Your goal: Starting with the line where "1920x1080 pixels." appears, print every line through the end of the entries below exactly as it stands, and leave out the pictures.

Stored data:
• • • • • • •
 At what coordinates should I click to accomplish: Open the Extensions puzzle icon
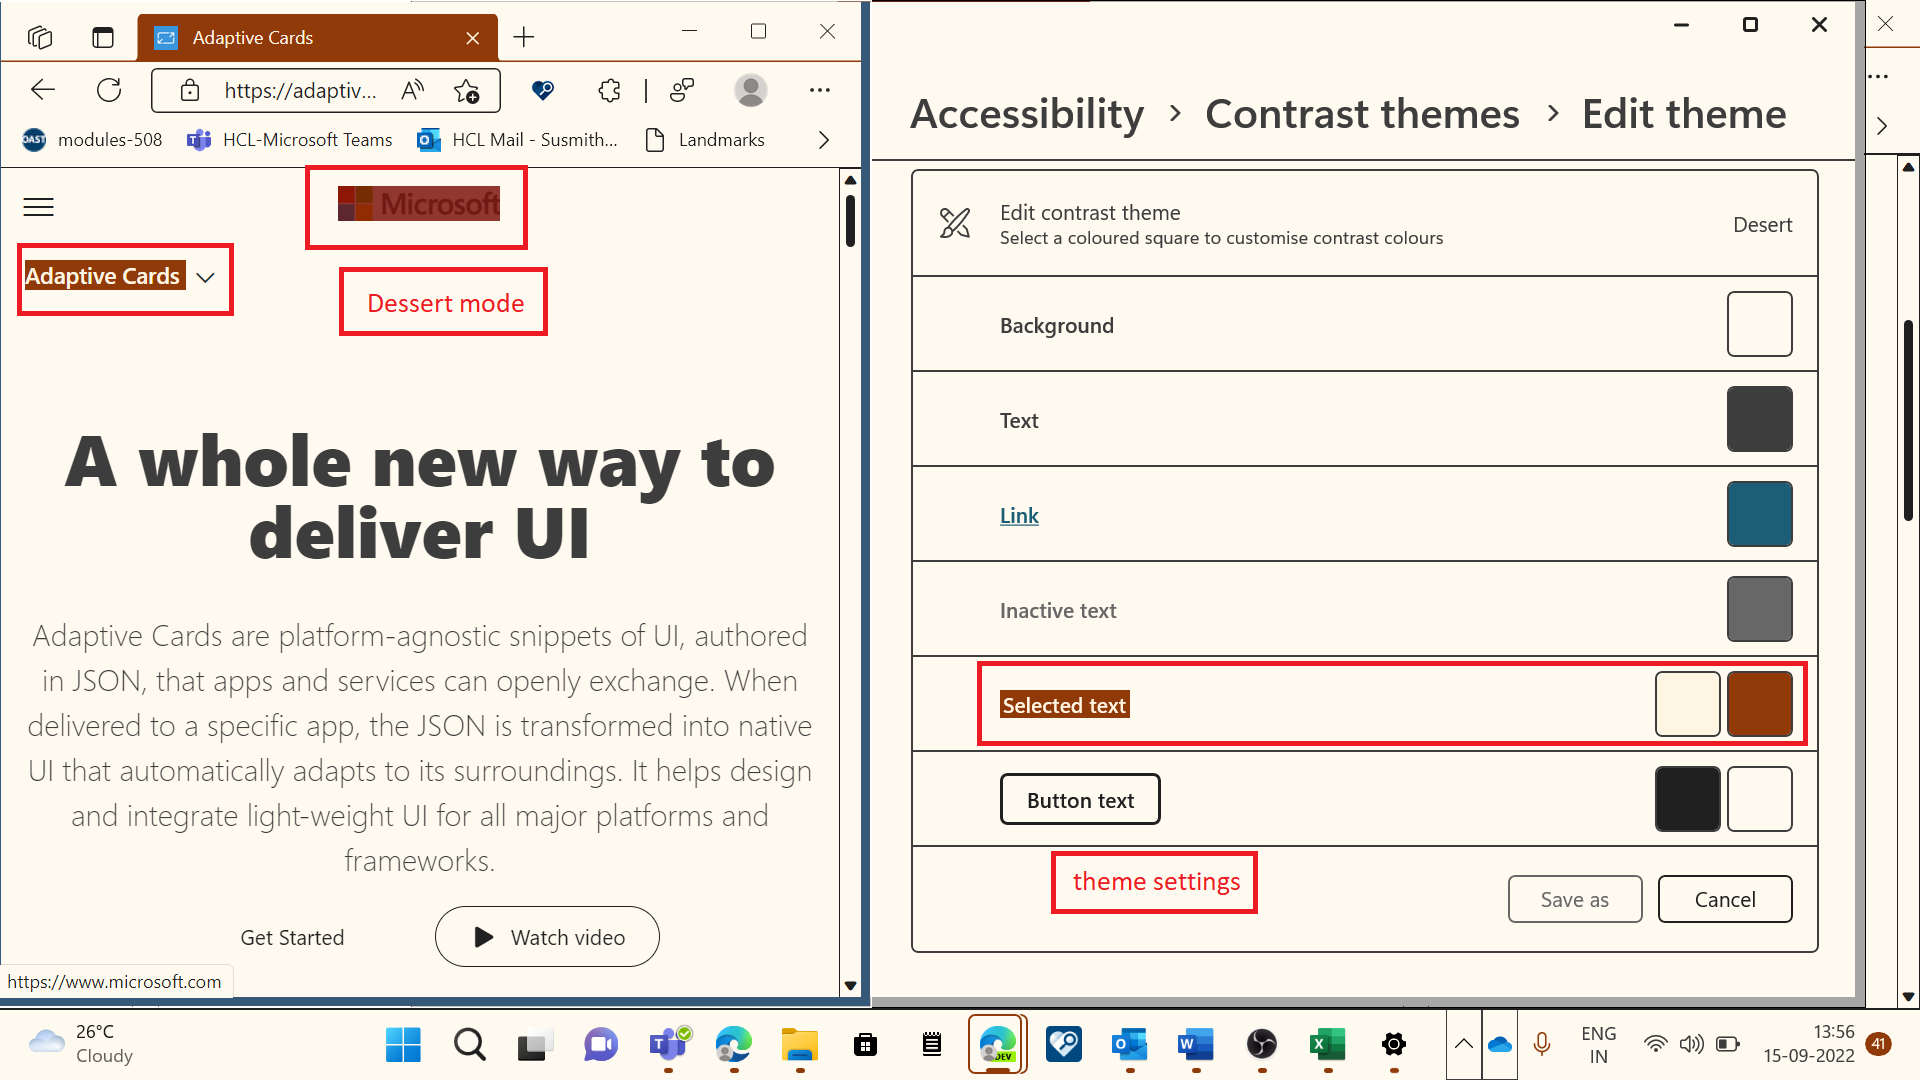[609, 91]
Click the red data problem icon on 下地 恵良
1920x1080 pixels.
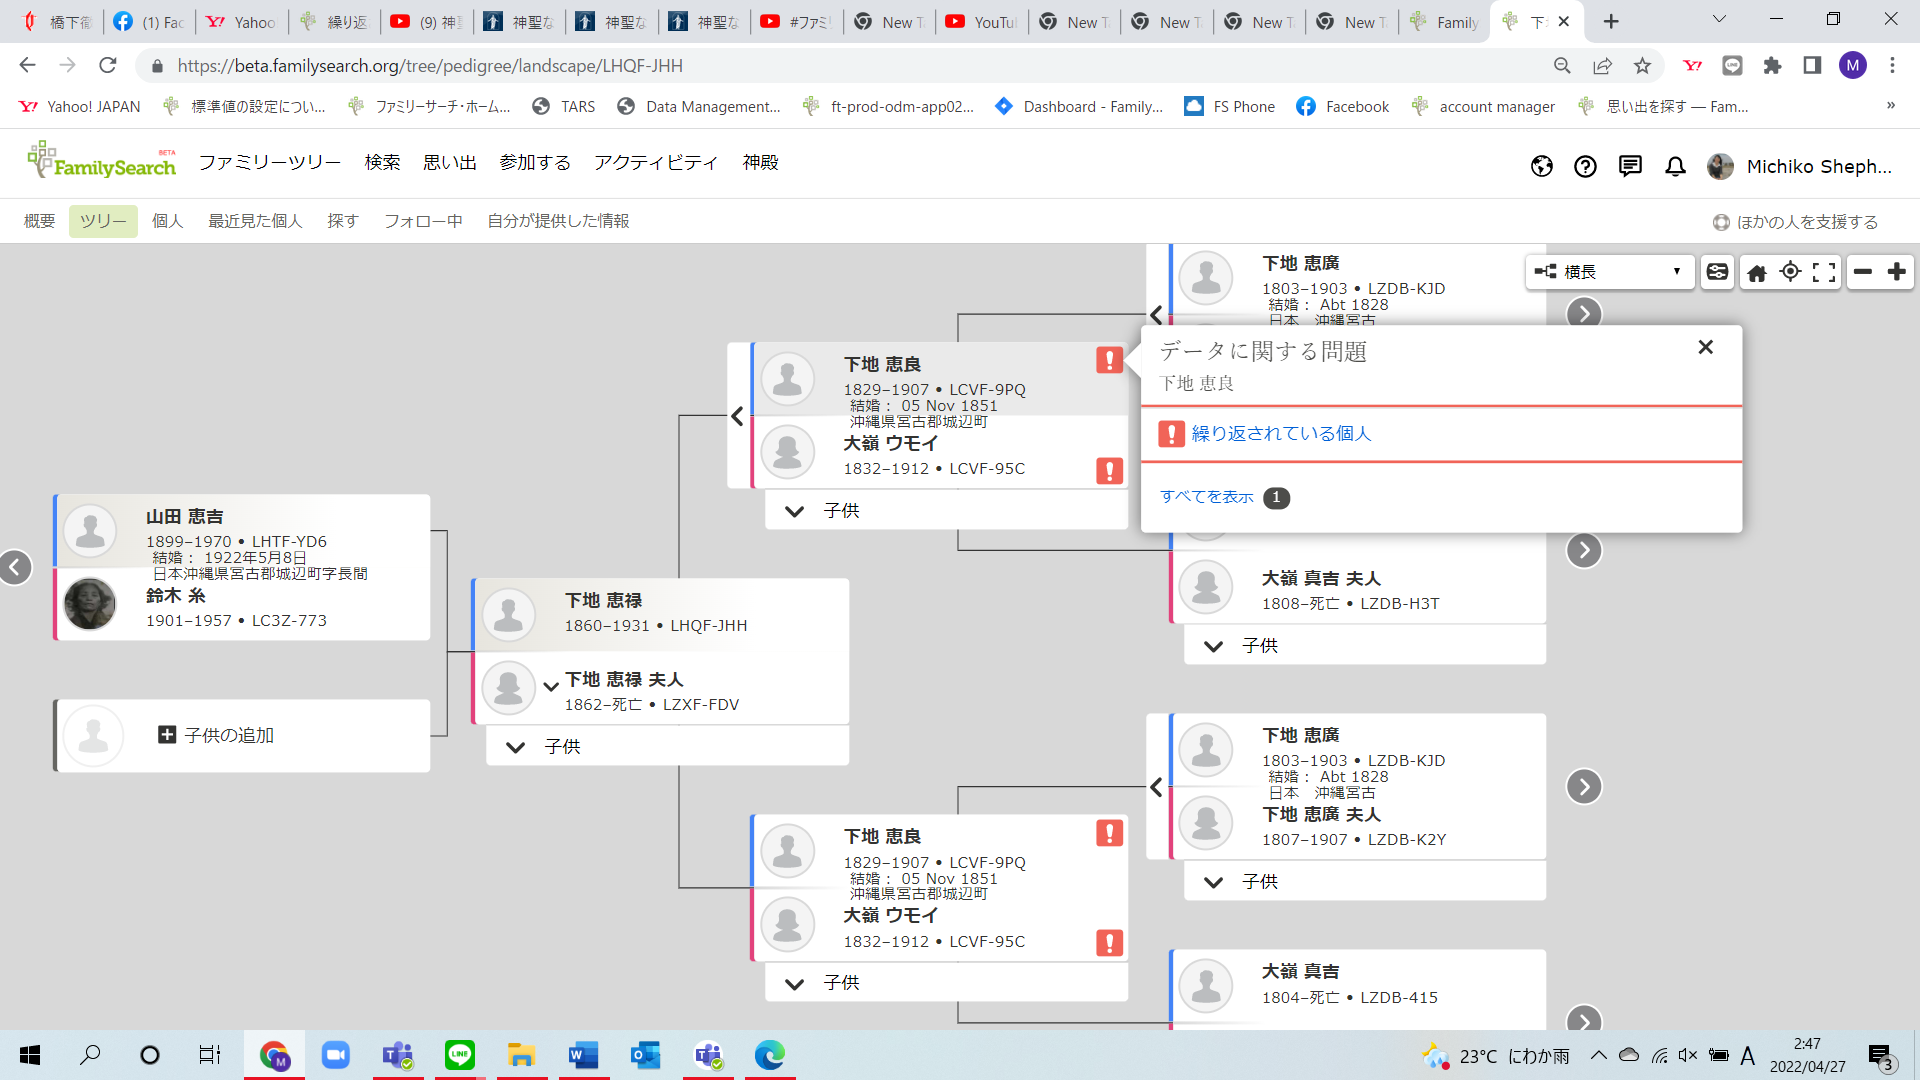coord(1109,361)
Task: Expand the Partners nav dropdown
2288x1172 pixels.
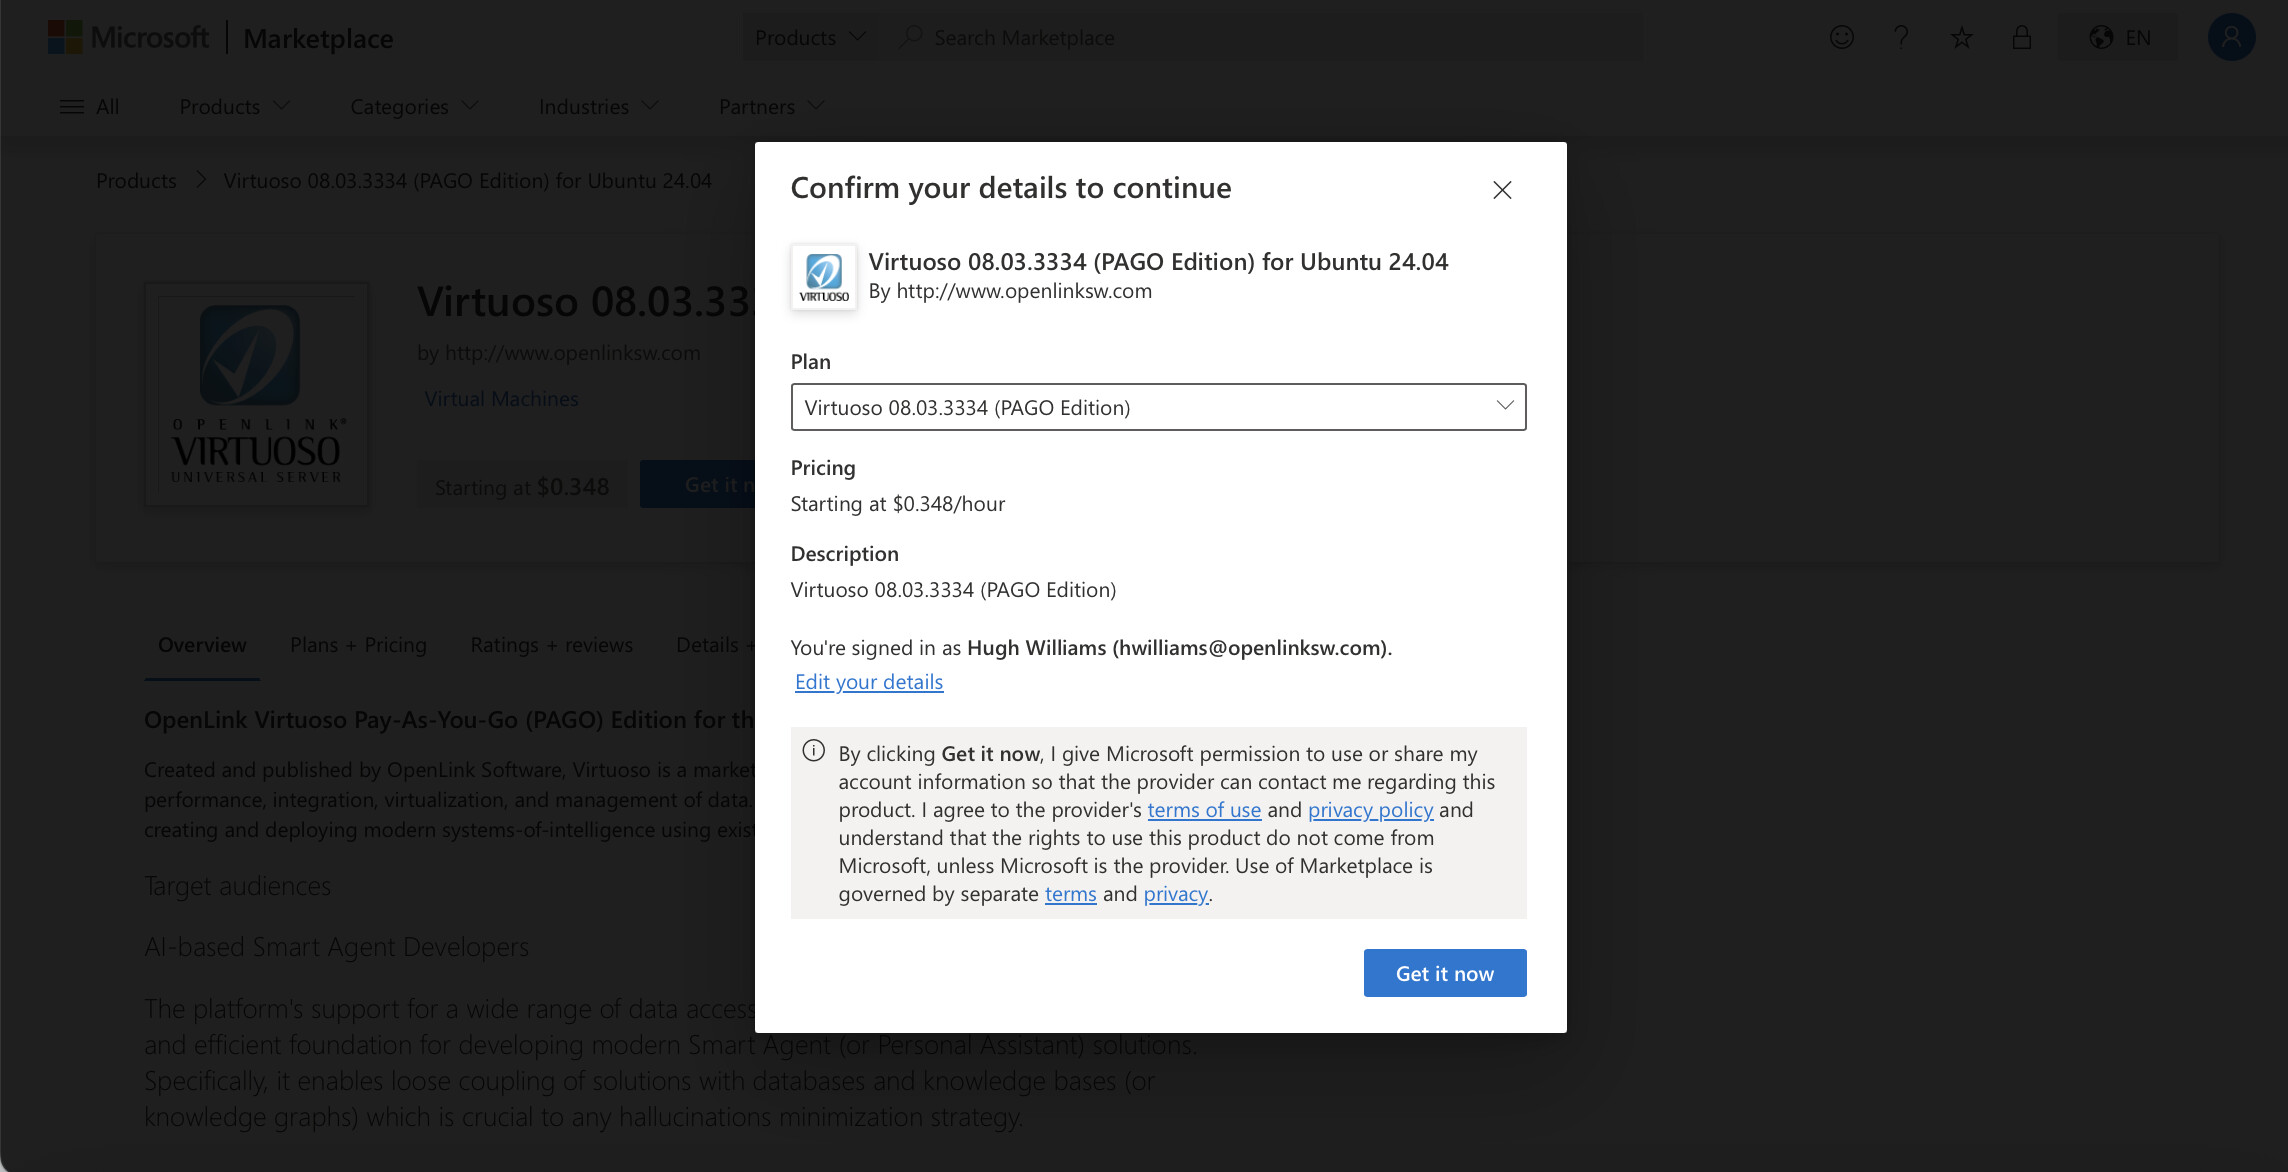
• • • • • • •
Task result:
1920x1080 pixels.
coord(1109,361)
Task: Expand the Partners nav dropdown
2288x1172 pixels.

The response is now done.